Scraping
Scraping a web page is the act of turning a web page into the internal data structure that Alfa can work on. It requires rendering the page in a browser; in automated tests this is usually done using browser automation and headless browsers.
The precise steps needed for scraping thus depend on the actual browser automation used. Several packages are provided for integrating with common browser automations.
We previously saw how to scrape with browser automation tools. Now we go over alternative solutions if you do not have one of the supported frameworks already set up in your project.
Standalone Scraper
The @siteimprove/alfa-scraper
package provides a standalone package (using Puppeteer internally). It might be a better fit for projects that do not already have browser automation and end-to-end tests in place.
Install the @siteimprove/alfa-scraper
package:
- npm
- yarn
- pnpm
- bun
npm install --save-dev @siteimprove/alfa-scraper
Then, point the scraper at a live page (this may require setting up a local server for it, or using Node's url.pathToFileURL
to point at a local file):
import { Scraper } from "@siteimprove/alfa-scraper";
const alfaPage = await Scraper.of()
.scrape("http://localhost:8080")
.then((result) => result.getUnsafe("Could not scrape page"));
Command Line Scraper
The @siteimprove/alfa-cli
package provides a scraper usable from the command line (using Puppeteer internally). The resulting scrape must be saved to a local file and then loaded into a page. Thus, it may not be the best option for automated tests but can be useful for quick iteration and experimentation of the process.
Install the @siteimprove/alfa-cli
and @siteimprove/alfa-web
packages:
- npm
- yarn
- pnpm
- bun
npm install --save-dev @siteimprove/alfa-cli @siteimprove/alfa-web
Scrape and save a page:
- npm
- yarn
- pnpm
- bun
npm run alfa scrape -o page.json http://localhost:8080
(use alfa scrape --help
for more options)
Then load the page into an Alfa object:
import fs from "node:fs";
import path from "node:path";
import { Page } from "@siteimprove/alfa-web";
const file = "page.json";
const alfaPage = Page.from(
JSON.parse(fs.readFileSync(path.join(".", file), "utf-8"))

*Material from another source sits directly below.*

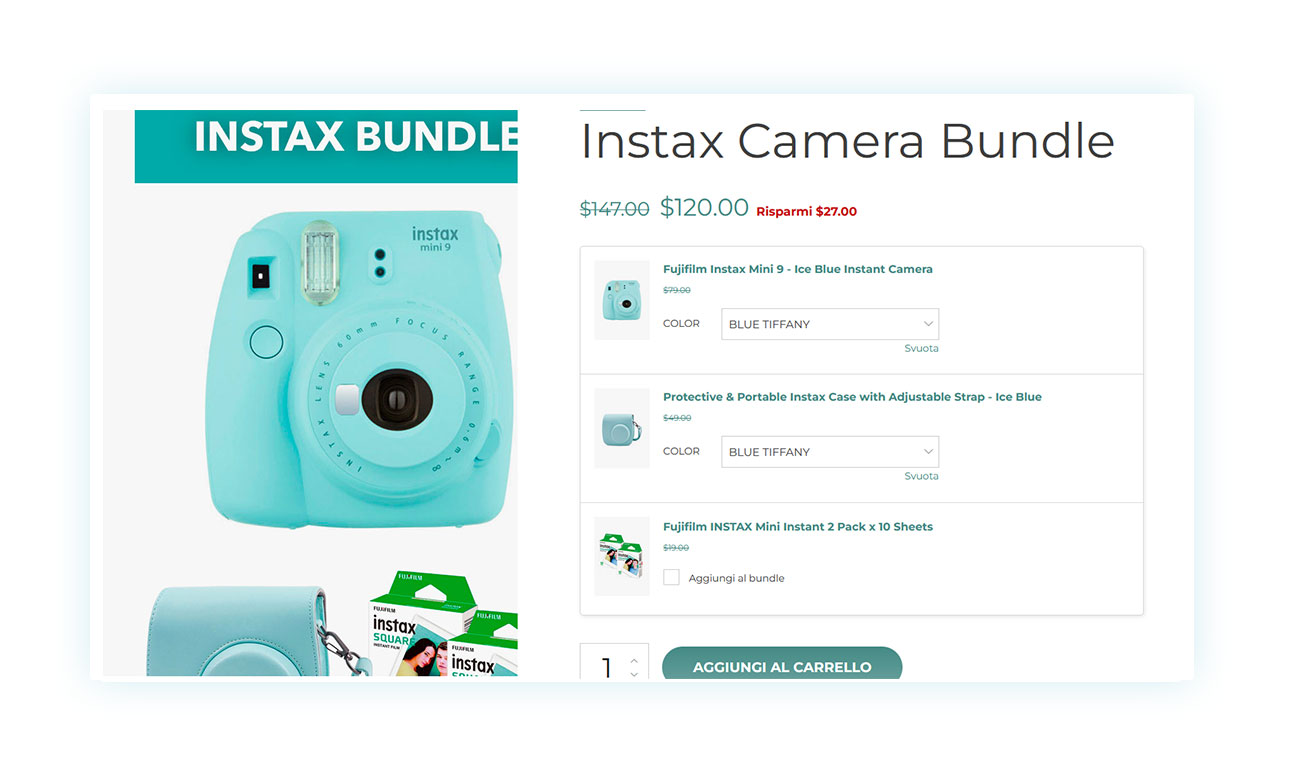
Task: Open the INSTAX Mini Instant 2 Pack link
Action: point(798,527)

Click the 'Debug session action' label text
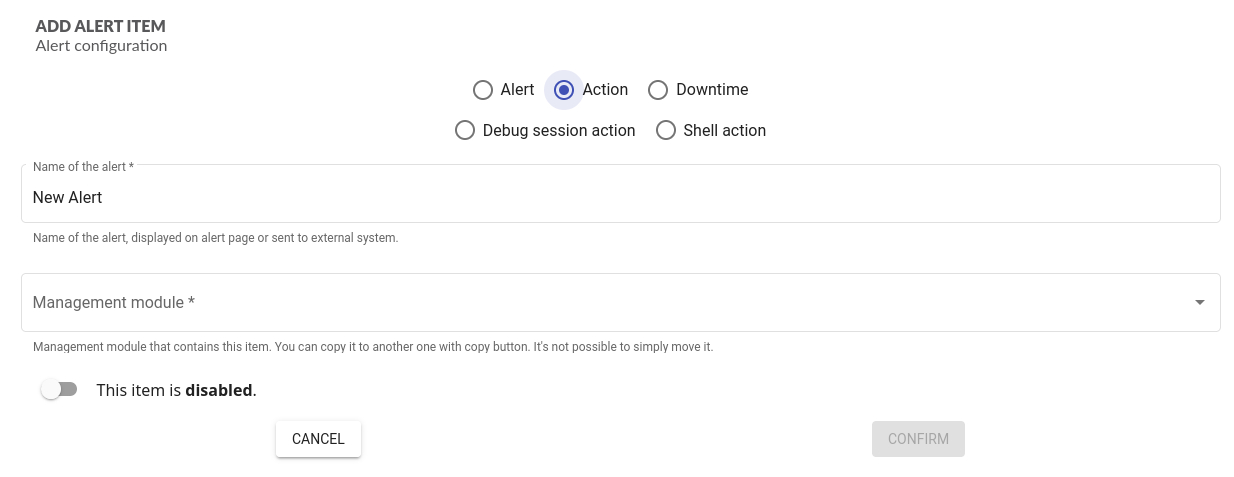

).getUnsafe("Could not parse the page");
Generic Integration
The @siteimprove/alfa-dom/native
package provides a Native.fromNode
function that can be used to convert any document object into an Alfa document (and page). It can, notably, be used inside an actual browser (e.g., as part of a script or extension) or injected into a headless browser by whichever means the browser automation tool provides for this.